-- WORK ITEM --
Go through the data below and count every line that has the word "dialog". Return only the count.

____ MATERIAL FOR THE TASK

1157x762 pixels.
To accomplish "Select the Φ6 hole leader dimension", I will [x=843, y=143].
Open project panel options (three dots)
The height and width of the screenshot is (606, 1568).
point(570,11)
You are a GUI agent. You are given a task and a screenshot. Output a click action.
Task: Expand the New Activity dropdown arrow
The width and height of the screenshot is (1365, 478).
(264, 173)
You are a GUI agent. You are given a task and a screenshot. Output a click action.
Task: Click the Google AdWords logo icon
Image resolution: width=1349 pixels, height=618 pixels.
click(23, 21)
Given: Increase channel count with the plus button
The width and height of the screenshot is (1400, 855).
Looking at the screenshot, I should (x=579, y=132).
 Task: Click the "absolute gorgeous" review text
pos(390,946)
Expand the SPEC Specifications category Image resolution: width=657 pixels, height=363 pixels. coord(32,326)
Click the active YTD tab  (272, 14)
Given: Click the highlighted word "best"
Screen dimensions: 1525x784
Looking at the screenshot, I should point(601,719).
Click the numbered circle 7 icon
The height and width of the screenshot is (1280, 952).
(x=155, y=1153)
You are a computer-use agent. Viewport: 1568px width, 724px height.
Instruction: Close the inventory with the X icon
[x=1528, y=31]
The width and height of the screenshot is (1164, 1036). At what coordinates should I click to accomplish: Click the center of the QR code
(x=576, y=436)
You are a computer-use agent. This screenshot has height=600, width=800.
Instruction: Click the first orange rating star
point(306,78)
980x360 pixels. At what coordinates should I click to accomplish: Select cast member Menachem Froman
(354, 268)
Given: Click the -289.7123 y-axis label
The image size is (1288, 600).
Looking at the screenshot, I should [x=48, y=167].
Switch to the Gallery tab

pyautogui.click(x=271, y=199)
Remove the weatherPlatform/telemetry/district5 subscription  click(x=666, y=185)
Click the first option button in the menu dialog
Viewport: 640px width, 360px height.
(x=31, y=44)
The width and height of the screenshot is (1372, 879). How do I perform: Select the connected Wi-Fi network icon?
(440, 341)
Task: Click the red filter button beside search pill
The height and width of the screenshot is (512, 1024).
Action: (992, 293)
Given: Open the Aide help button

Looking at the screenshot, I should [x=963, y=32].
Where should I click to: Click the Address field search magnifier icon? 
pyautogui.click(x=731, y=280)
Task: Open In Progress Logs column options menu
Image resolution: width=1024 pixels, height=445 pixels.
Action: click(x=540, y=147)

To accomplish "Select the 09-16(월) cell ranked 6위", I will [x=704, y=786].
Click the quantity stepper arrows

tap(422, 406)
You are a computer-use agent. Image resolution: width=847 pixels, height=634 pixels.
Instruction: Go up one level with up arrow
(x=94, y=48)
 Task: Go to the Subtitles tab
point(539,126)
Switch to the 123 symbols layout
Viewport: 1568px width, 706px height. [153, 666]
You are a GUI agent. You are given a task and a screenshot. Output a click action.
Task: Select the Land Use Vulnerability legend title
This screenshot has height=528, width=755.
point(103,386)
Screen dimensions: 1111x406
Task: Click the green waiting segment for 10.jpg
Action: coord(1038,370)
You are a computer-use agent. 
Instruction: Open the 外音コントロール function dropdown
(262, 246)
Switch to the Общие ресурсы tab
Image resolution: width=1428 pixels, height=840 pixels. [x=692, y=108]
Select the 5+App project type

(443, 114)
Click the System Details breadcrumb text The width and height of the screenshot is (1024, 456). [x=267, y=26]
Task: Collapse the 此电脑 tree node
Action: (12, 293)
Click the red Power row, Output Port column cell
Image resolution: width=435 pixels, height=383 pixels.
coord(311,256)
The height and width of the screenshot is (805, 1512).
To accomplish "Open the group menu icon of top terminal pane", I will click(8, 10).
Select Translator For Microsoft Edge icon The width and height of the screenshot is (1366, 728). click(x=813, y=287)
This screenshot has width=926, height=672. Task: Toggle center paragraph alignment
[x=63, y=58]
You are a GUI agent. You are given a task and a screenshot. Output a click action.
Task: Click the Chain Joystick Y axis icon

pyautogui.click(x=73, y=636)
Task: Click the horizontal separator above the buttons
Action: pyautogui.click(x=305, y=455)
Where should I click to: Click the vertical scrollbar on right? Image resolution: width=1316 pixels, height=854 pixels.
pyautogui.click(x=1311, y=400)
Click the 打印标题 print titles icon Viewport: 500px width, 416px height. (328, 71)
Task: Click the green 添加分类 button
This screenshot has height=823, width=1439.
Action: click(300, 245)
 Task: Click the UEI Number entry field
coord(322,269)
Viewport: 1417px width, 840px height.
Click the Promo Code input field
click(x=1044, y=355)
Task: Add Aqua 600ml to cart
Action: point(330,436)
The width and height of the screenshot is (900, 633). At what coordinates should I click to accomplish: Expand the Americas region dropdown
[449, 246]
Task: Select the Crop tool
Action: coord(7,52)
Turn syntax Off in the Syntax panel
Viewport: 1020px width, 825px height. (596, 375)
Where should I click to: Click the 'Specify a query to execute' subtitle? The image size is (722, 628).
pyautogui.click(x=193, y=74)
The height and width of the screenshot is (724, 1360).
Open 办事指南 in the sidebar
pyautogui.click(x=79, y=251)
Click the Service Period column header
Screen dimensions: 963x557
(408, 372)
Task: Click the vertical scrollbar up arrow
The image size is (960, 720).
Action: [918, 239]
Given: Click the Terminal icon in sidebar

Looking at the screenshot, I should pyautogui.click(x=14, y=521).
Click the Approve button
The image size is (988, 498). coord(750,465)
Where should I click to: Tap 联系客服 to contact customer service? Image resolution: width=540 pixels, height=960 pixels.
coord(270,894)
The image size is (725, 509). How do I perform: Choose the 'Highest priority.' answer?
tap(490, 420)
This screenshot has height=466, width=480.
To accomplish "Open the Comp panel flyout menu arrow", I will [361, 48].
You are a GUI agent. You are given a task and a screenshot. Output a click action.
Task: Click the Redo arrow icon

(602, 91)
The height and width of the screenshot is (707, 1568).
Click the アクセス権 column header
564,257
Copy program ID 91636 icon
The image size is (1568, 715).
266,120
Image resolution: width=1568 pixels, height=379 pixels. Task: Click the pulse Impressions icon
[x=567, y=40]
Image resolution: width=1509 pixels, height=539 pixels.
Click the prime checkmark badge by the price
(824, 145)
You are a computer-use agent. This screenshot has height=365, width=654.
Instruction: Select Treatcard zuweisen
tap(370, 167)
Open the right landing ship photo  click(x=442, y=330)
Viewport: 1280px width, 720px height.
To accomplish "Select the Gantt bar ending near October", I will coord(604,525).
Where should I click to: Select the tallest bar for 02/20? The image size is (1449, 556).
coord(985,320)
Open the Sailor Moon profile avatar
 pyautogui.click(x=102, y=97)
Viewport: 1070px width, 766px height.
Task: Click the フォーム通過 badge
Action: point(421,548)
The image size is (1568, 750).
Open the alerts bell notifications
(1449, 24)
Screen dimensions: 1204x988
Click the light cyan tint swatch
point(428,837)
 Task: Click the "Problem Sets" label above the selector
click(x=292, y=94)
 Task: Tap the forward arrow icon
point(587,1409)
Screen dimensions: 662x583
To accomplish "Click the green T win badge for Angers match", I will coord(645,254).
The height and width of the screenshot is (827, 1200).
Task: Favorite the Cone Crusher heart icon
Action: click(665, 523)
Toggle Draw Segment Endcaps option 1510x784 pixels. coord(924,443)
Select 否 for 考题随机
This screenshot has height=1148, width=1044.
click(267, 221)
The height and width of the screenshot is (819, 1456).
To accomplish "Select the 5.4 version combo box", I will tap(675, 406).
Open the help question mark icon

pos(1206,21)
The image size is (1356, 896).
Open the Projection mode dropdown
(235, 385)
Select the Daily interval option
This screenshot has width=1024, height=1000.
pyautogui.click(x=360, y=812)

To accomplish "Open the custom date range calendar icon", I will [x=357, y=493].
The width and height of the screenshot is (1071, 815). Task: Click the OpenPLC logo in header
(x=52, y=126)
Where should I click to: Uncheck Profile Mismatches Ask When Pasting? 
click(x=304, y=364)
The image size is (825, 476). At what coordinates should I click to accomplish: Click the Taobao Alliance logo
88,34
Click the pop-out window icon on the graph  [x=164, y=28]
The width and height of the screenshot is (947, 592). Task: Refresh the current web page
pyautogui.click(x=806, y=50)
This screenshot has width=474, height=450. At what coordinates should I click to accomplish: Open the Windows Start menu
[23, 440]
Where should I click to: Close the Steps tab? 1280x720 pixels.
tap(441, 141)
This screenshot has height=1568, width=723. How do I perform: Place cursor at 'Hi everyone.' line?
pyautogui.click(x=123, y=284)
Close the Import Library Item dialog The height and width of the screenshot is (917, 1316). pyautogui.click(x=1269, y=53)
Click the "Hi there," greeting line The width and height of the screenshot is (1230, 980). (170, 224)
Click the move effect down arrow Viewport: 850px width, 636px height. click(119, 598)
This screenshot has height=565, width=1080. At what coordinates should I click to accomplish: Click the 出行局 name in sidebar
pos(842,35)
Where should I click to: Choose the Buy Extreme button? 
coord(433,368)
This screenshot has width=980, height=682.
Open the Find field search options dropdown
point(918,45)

________

-- RESULT OF THIS TASK --
2